▶ _Your objective_: Repeat the listing below line by line, exactly, leaving its pictures behind.

▶ _Listed records_:

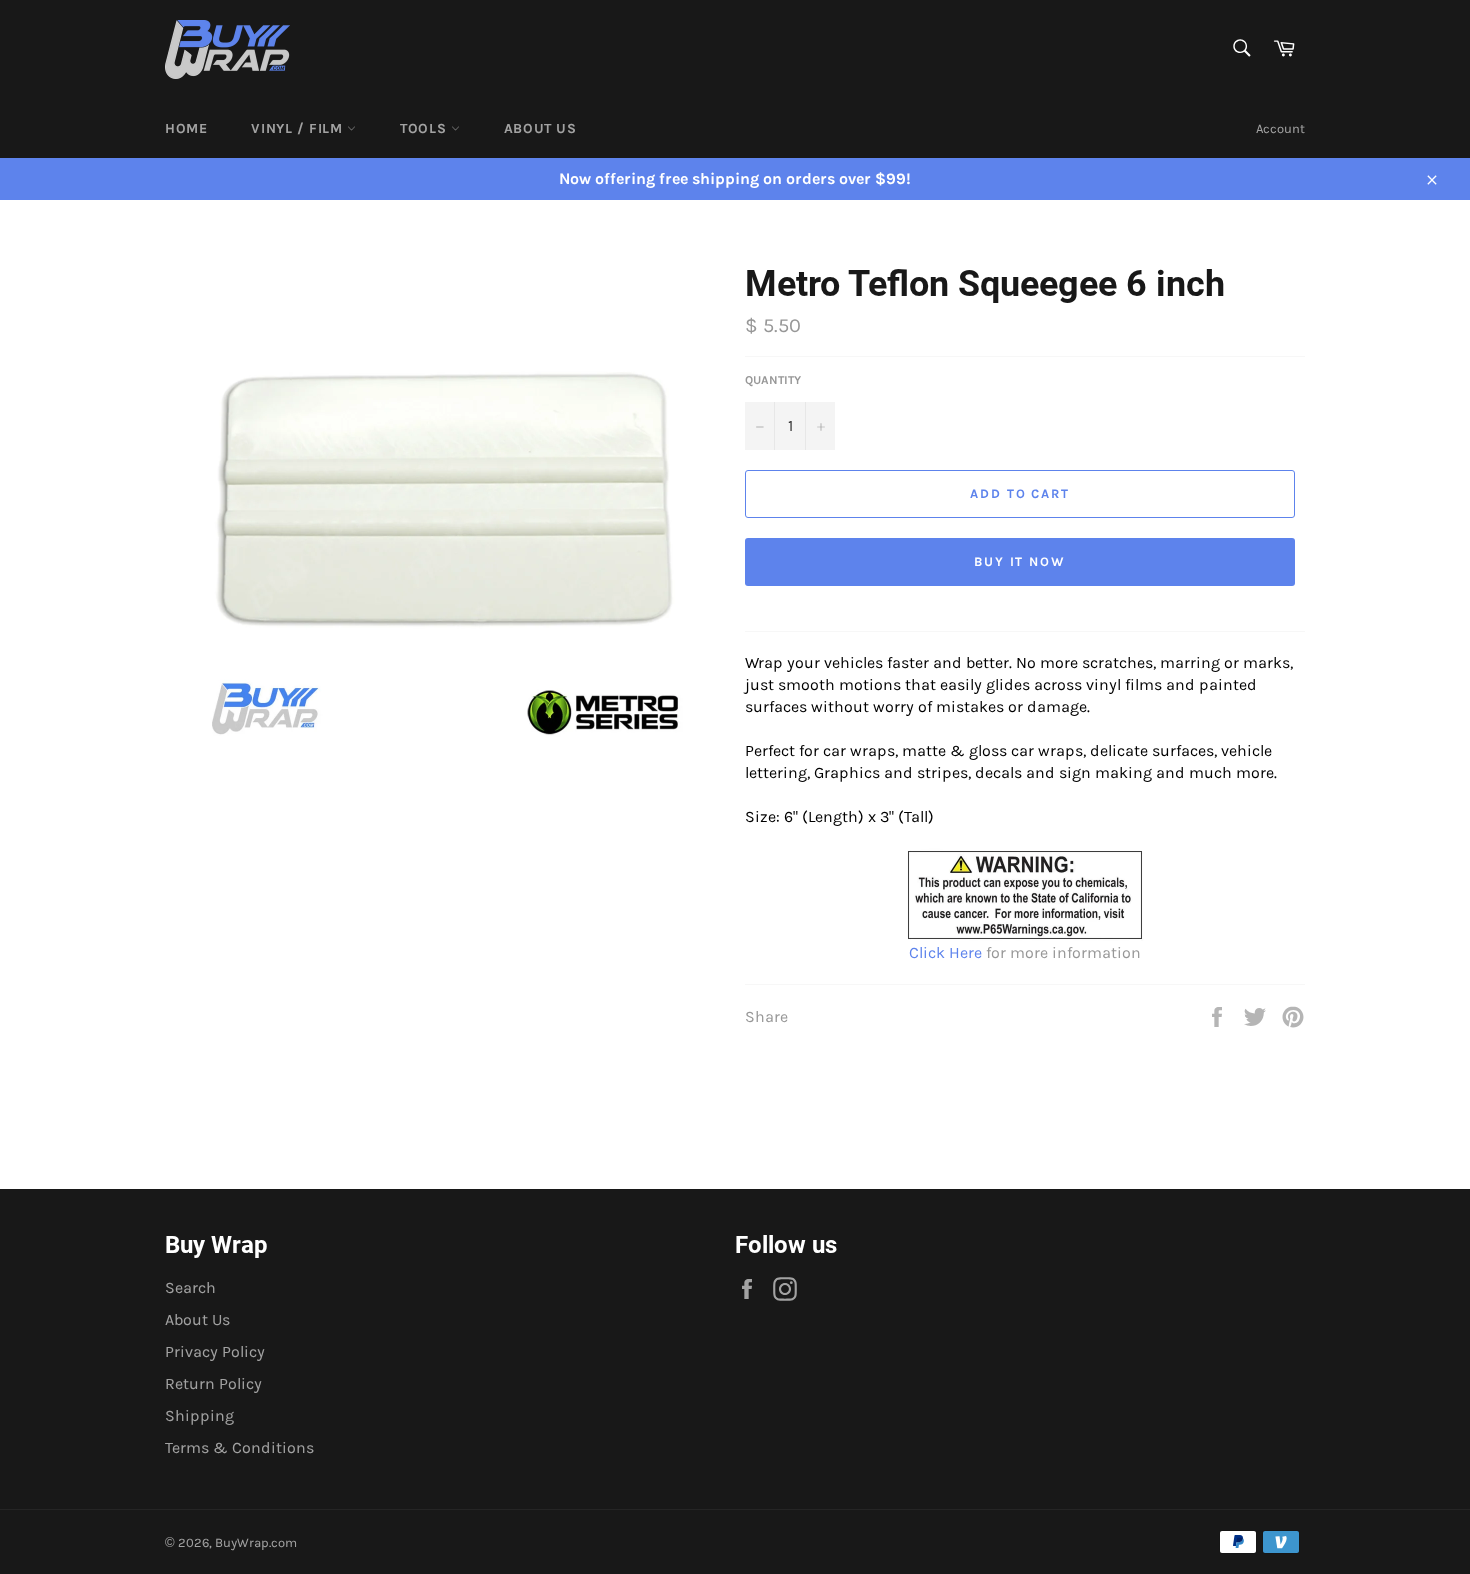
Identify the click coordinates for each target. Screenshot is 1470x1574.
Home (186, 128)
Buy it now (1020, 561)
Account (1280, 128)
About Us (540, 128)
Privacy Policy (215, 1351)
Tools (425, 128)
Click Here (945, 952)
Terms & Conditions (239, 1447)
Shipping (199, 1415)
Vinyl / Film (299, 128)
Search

▶ _Solution for this problem_:
Identify the click coordinates for each target. Screenshot is 1470x1574.
Home (186, 128)
Buy it now (1020, 561)
Account (1280, 128)
About Us (540, 128)
Privacy Policy (215, 1351)
Tools (425, 128)
Click Here (945, 952)
Terms & Conditions (239, 1447)
Shipping (199, 1415)
Vinyl / Film (299, 128)
Search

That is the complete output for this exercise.